Nevertheless, we were glad to be going down again. The whole party left Uchelga in the best of spirits. We never expected the Braldu river to give so much trouble; but even where it had spread into twenty or thirty channels it was a serious business to cross it. It seemed that we were fording far more water than we had ever met in the Shaksgam, and if it had not been for the view of green trees on the farther side of the valley we might have waited another day before attempting the crossing. It took us an hour and a half; the water was icy cold and the wind from the glacier brought a dust- storm to flay our already frozen limbs.

At Chikar, the oasis we had seen across the river, the expedition really ended. We had a few days' supply of food still in hand and made a programme to survey the Braldu as far down as its junction with the Shaksgam river. Our boots were worn out and any extensive journey was now out of the question even if we could get enough food. Shipton went down the Braldu river as far as the Shaksgam and found it very desolate at the junction. Much water as there was in the Braldu river, it was a trickle by comparison with the flood still coming down the gorge of the Shaksgam.

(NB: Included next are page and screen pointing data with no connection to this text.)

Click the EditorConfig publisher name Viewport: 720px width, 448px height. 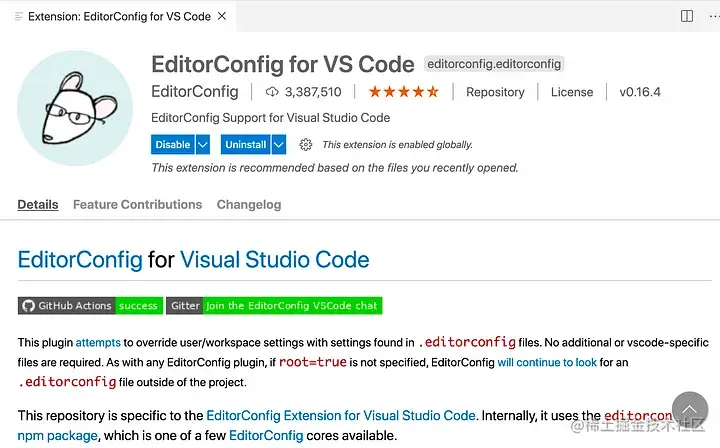pos(195,92)
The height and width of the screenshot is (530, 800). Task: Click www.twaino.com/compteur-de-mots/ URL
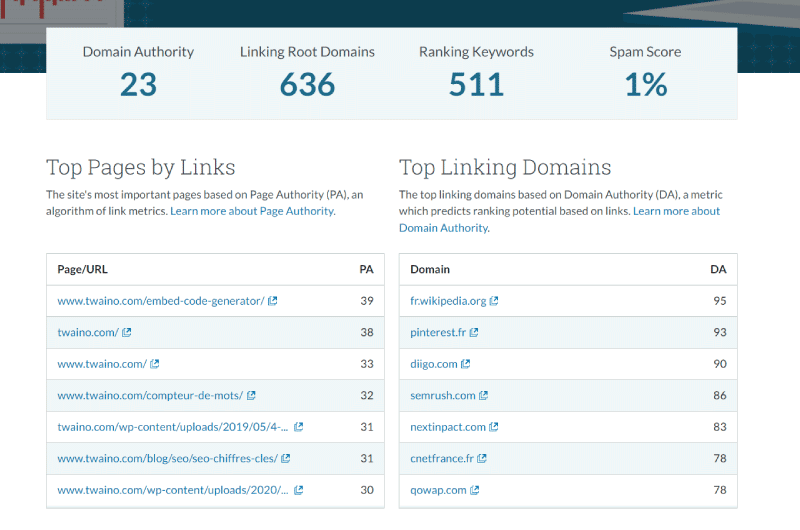(x=150, y=395)
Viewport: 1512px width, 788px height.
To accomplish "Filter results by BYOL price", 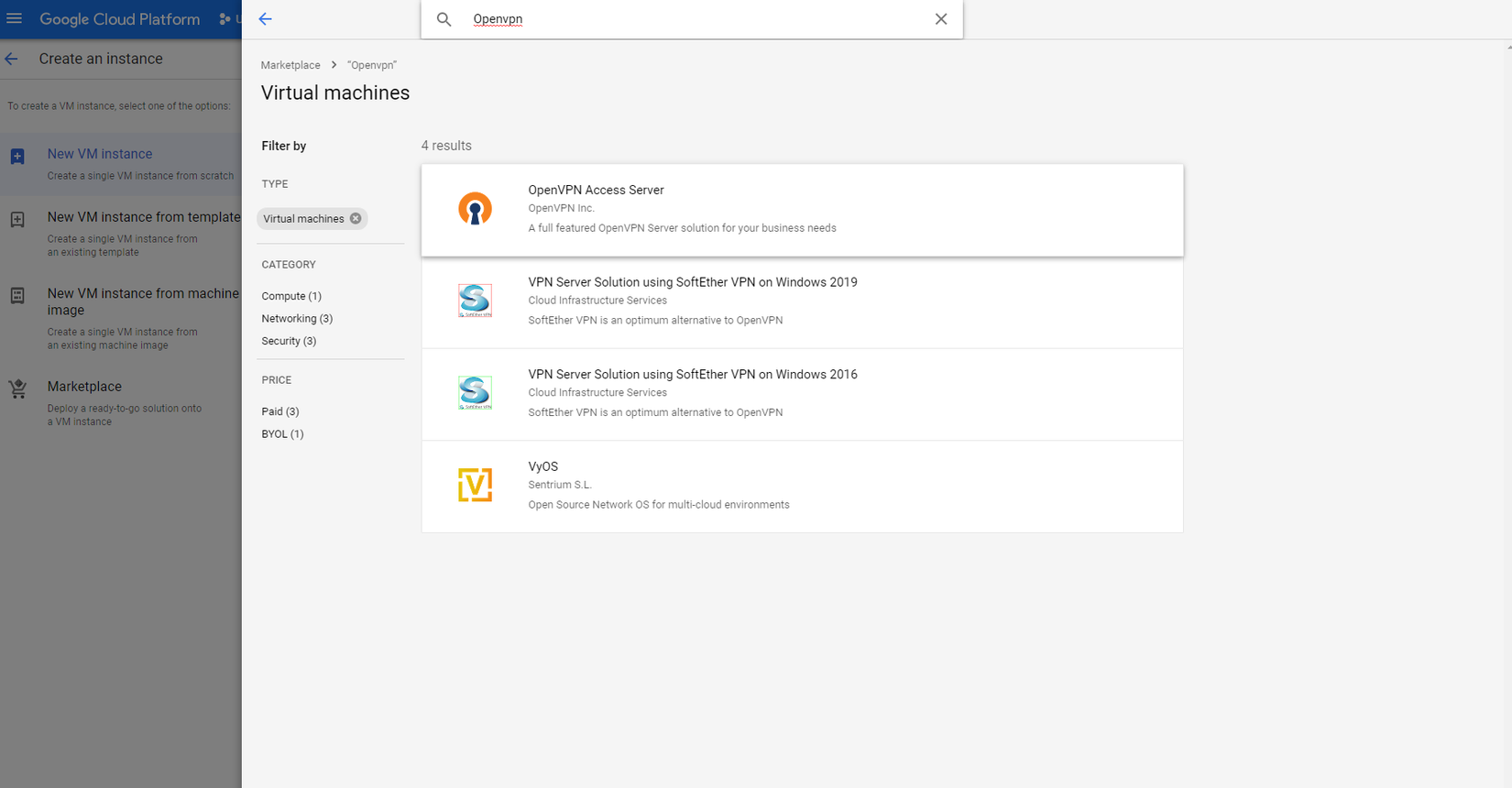I will click(x=282, y=434).
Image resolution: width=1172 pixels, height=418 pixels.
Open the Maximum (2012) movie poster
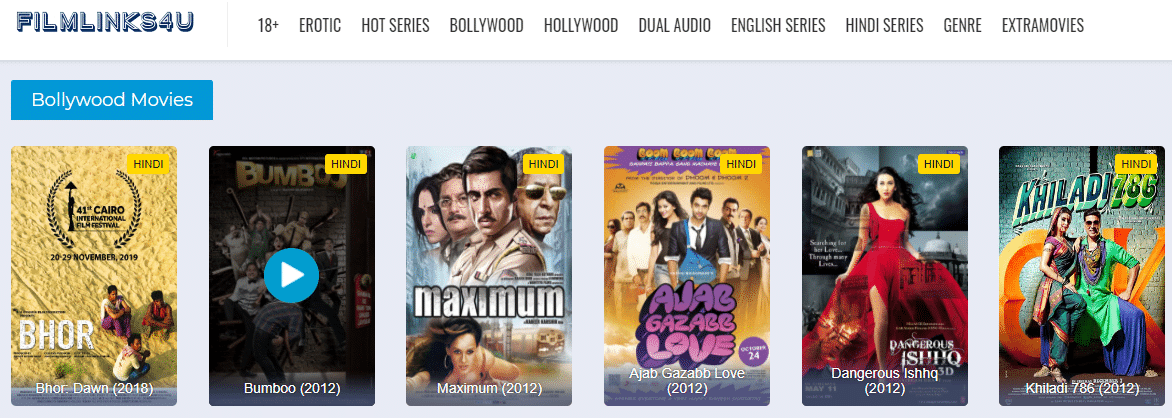click(x=489, y=276)
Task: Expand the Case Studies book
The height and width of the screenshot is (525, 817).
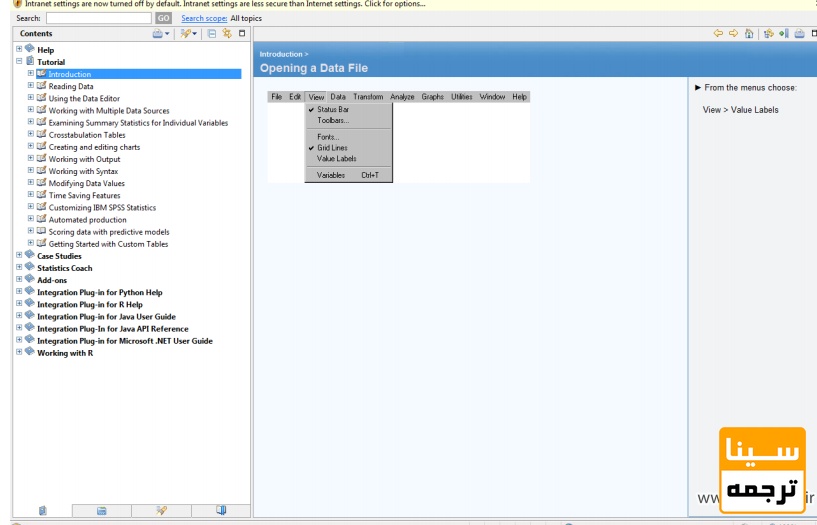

11. Panoram from peak near the head of the Braldu Glacier, 29th August 1937

11. Panoram from peak near the head of the Braldu Glacier, 29th August 1937

At Chikar we met the first strangers we had seen since May. This was a party of Shimshalis who, bringing their yaks, had come to this valley to mine for salt. We found them generous and able. After spending a few days in their valley we crossed the Shimshal pass on the 9th September. It was hard to believe that we were crossing the main continental watershed, so great was the contrast with the other sections of it which we had visited. It was a wideopen grassy valley near which enormous herds of yaks and sheep were grazing. The journey home was a further four weeks of very interesting travel through Shimshal, Hunza, and Gilgit; but, entertaining as this was, it cannot well be described as part of the Shaksgam expedition.